Goal of the exercise. Every line from the one with "This screenshot has height=839, width=1456." through the end of the entries below should be written out exactly; the pictures should not.

+ + + +

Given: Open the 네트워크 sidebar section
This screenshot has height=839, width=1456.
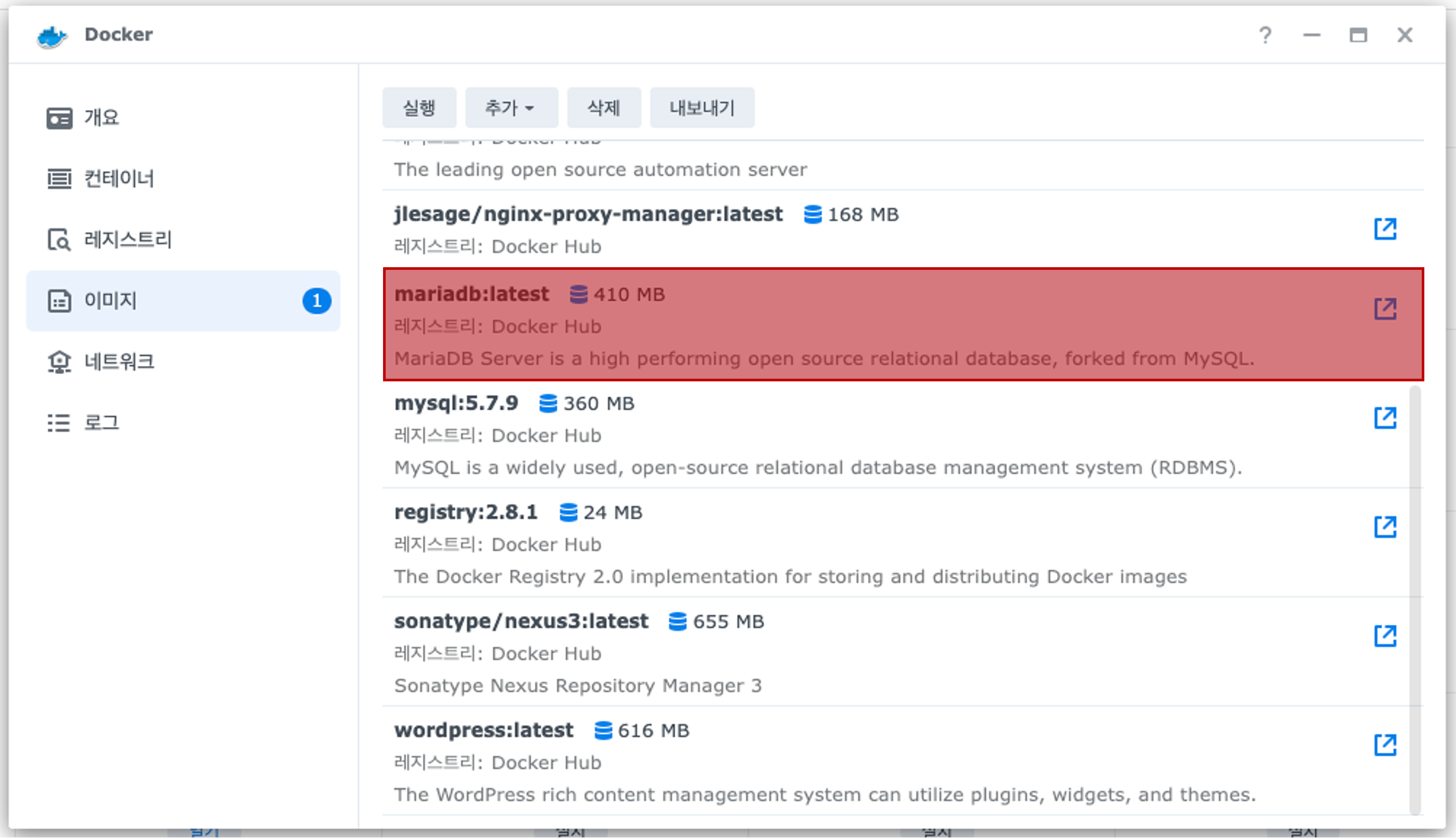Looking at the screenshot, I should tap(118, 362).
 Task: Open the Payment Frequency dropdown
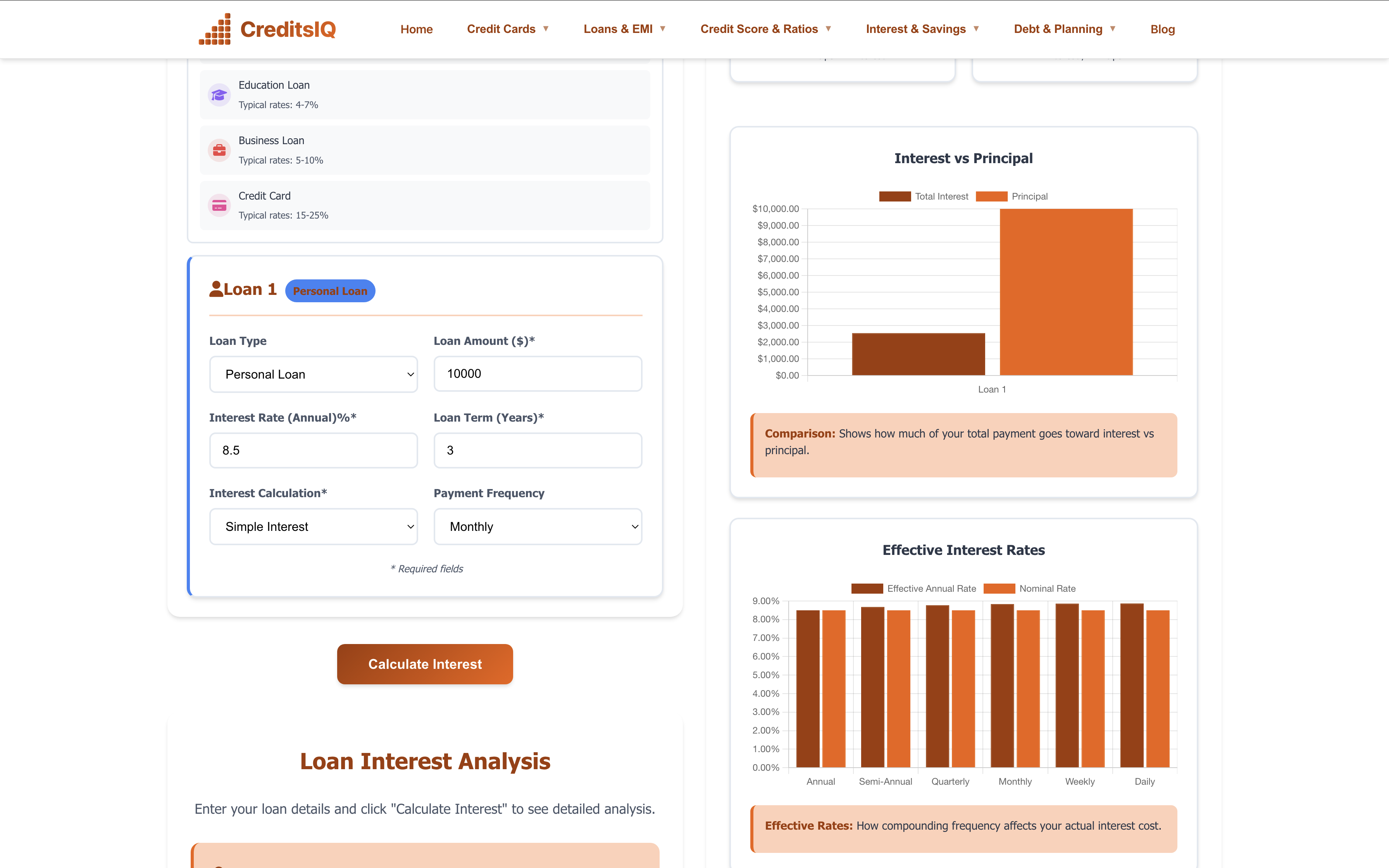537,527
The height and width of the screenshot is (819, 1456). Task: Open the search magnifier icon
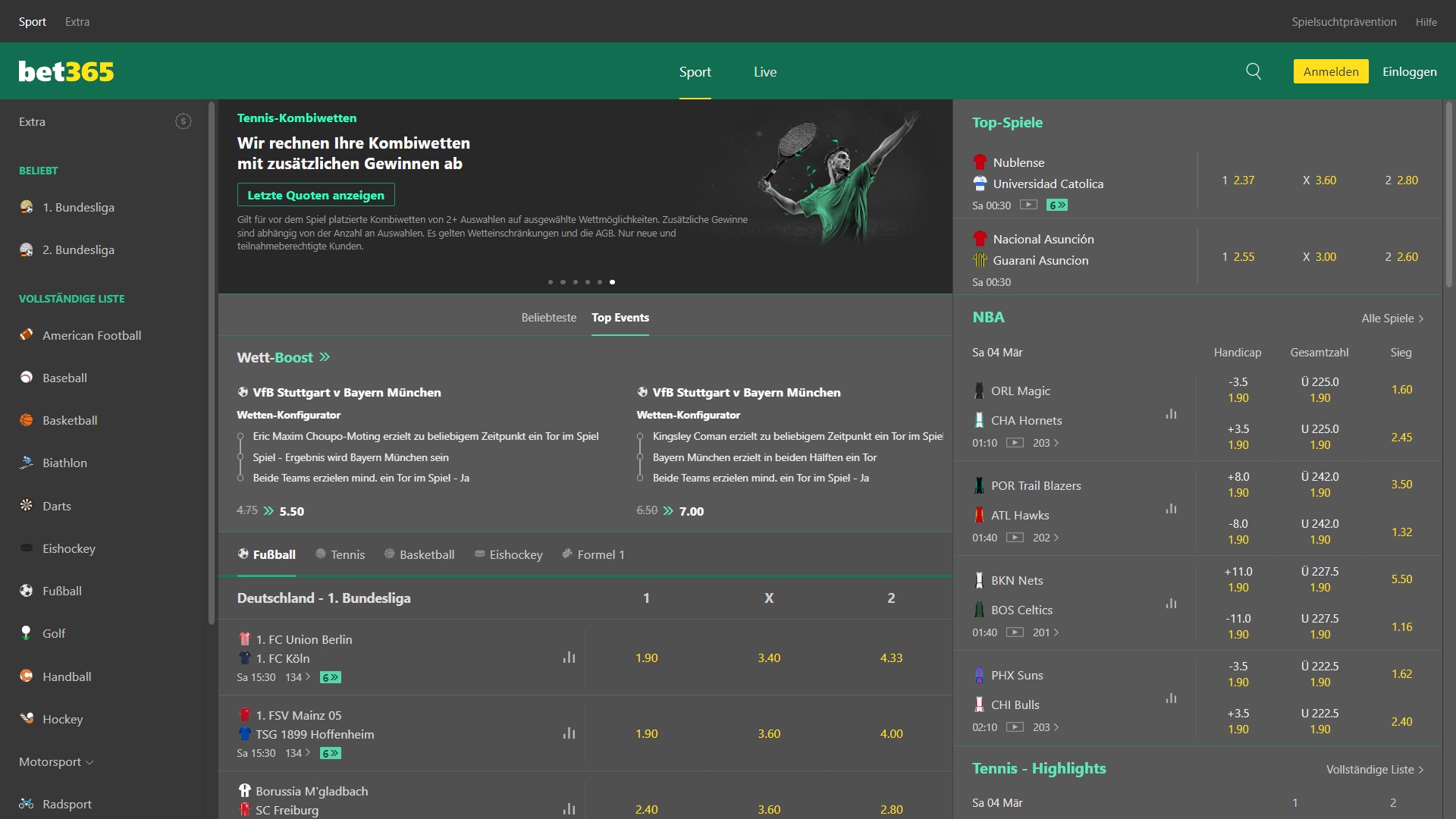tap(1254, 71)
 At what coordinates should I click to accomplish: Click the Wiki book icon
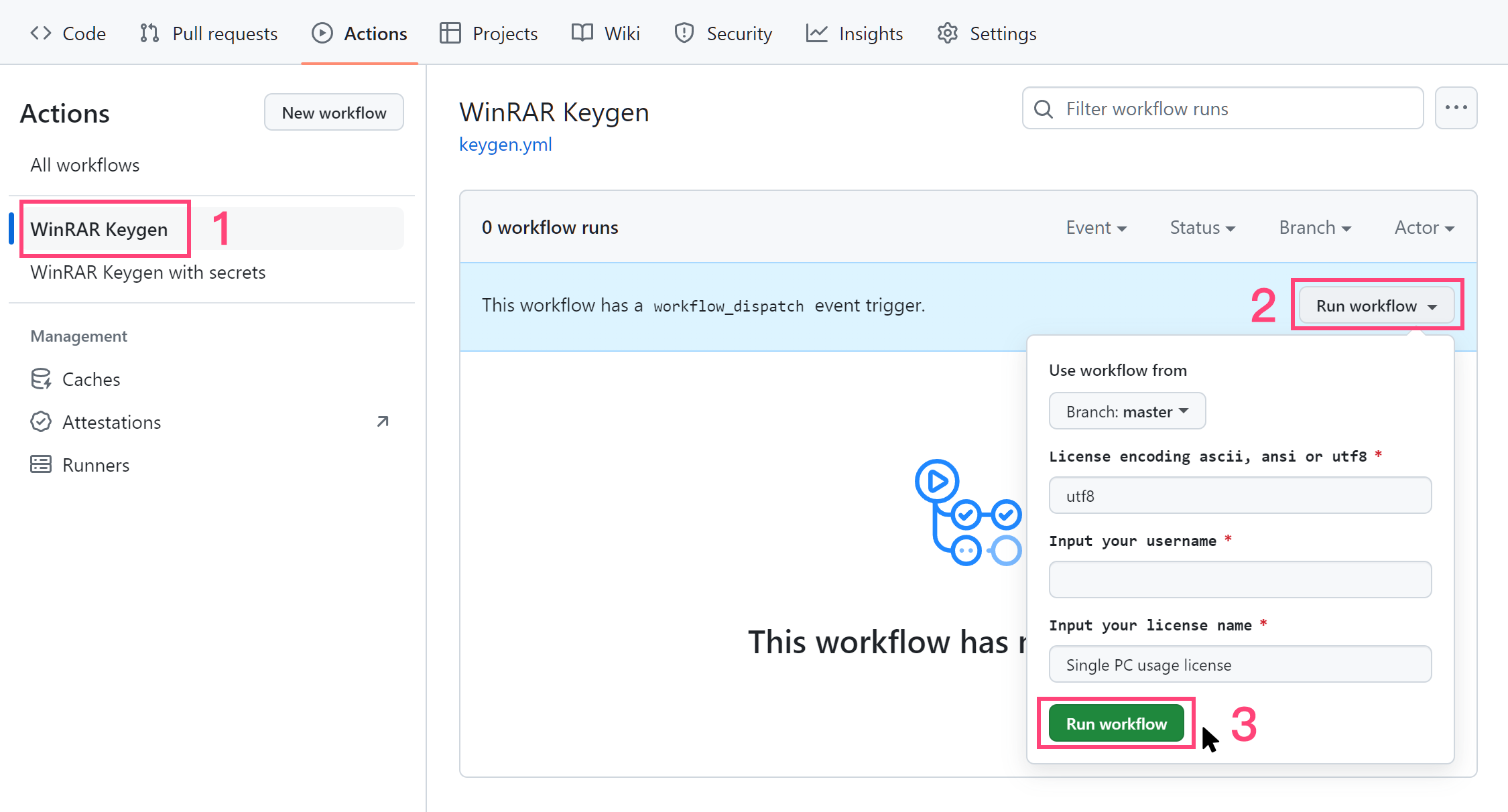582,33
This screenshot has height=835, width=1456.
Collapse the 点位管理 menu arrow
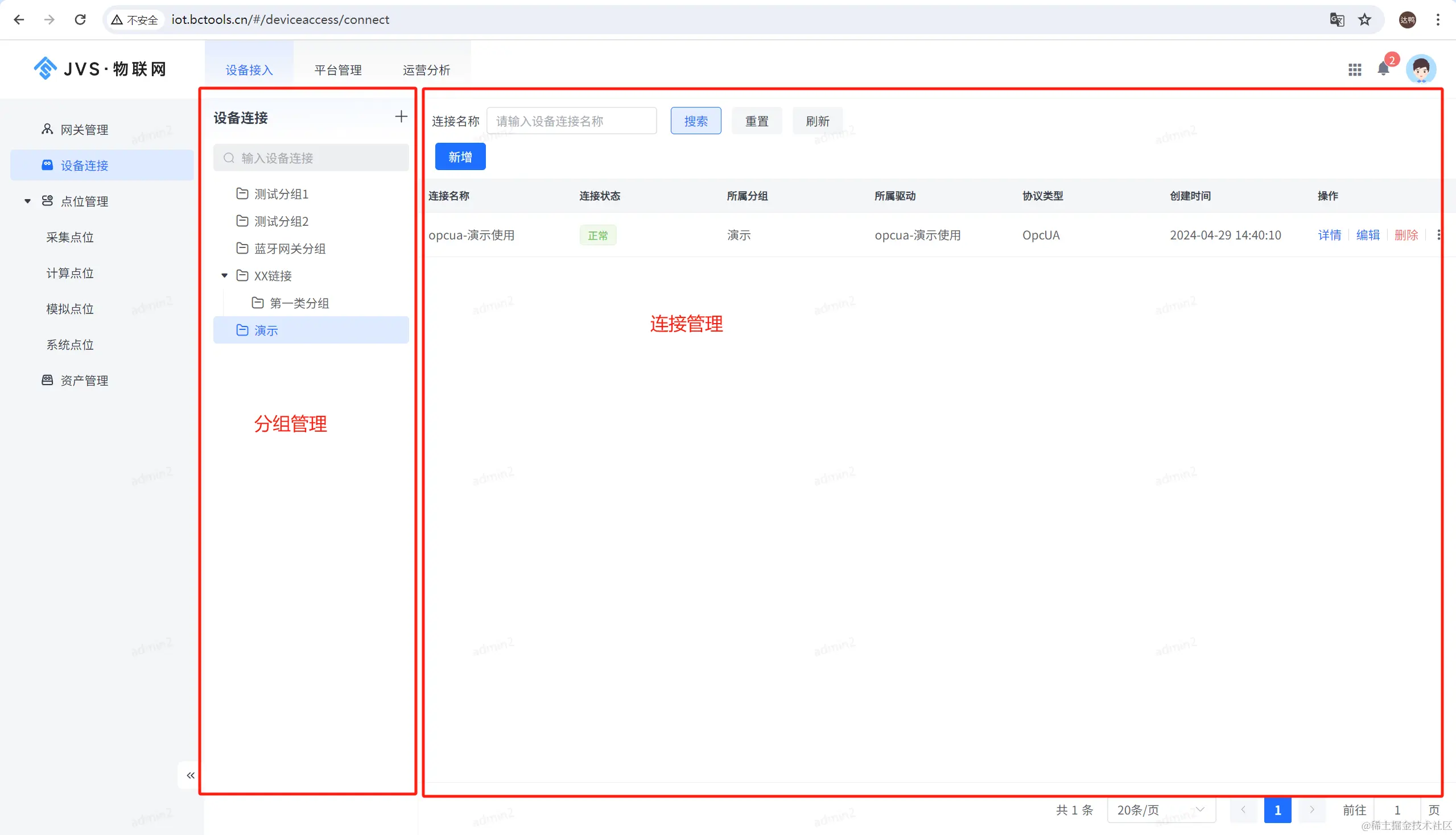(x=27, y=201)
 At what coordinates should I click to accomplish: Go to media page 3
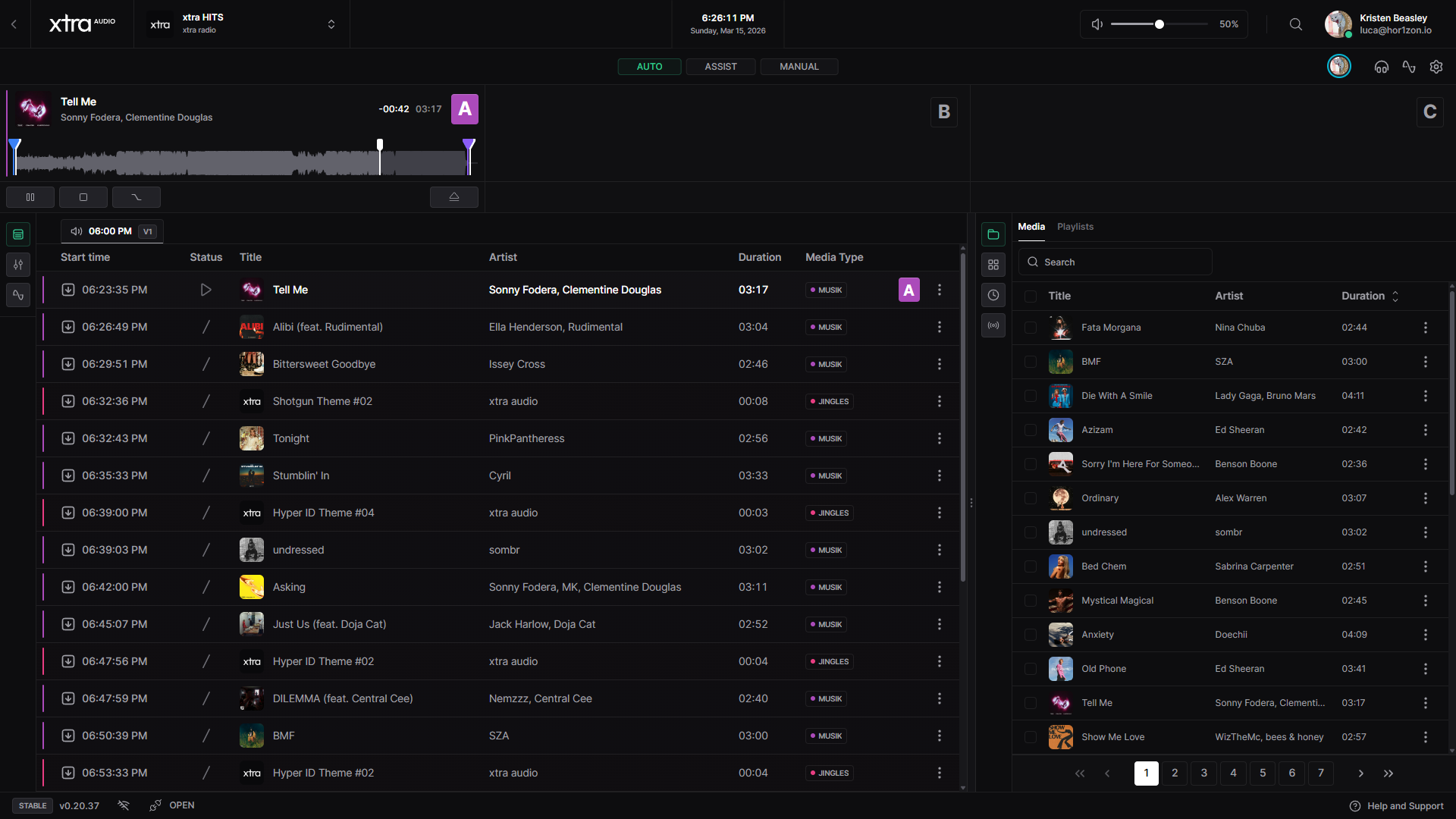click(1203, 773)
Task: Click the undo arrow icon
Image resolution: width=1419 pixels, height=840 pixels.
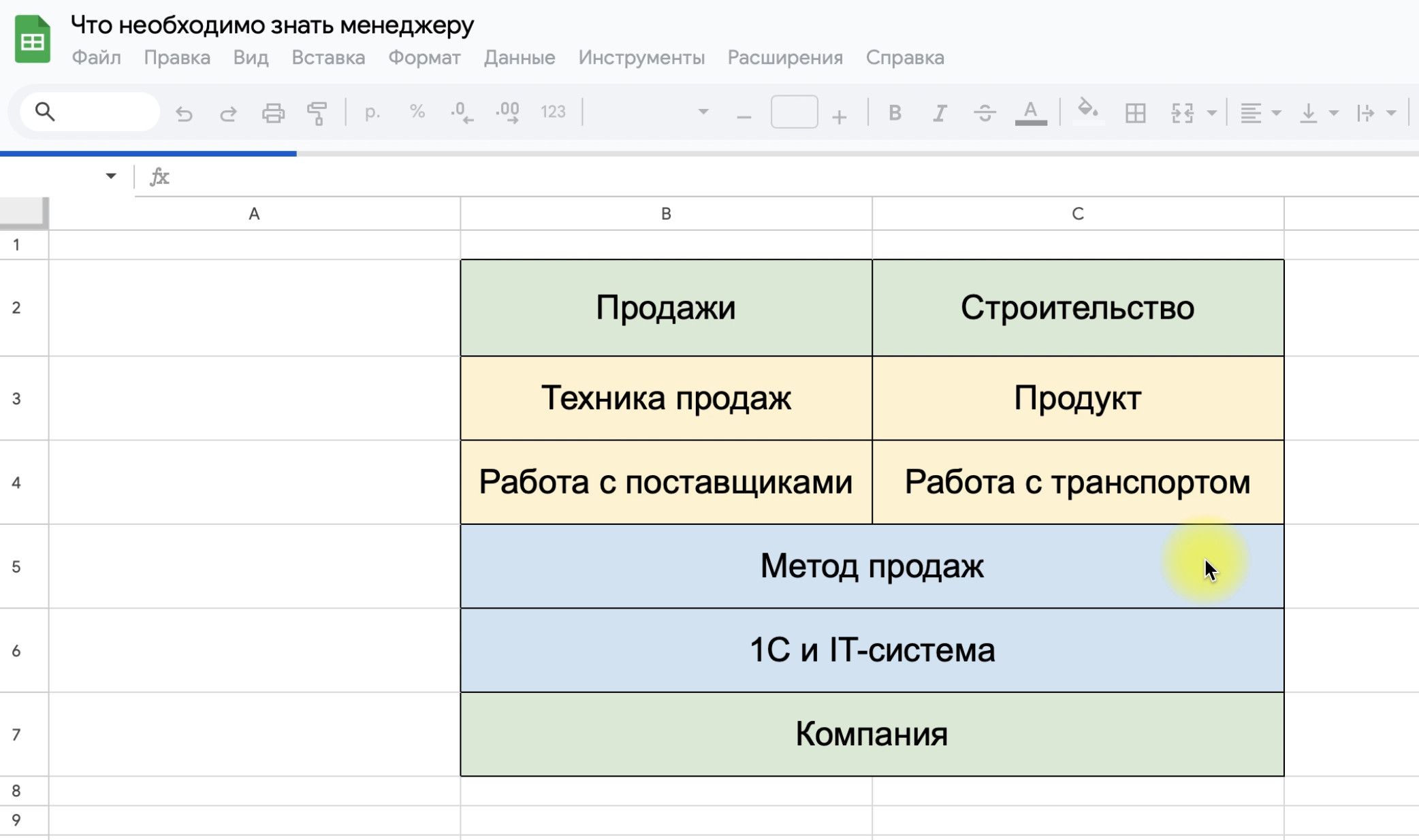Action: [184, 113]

+ + + +

Output of the exercise.
This screenshot has height=839, width=1456.
Looking at the screenshot, I should tap(118, 362).
 Task: Open the Payment Frequency dropdown
537,527
The height and width of the screenshot is (819, 1456). Task: Open the search magnifier icon
tap(1254, 71)
 At what coordinates should I click to accomplish: Click the Wiki book icon
582,33
This screenshot has height=835, width=1456.
Collapse the 点位管理 menu arrow
(x=27, y=201)
 At what coordinates should I click to accomplish: Go to media page 3
click(1203, 773)
Task: Click the undo arrow icon
Image resolution: width=1419 pixels, height=840 pixels.
Action: [184, 113]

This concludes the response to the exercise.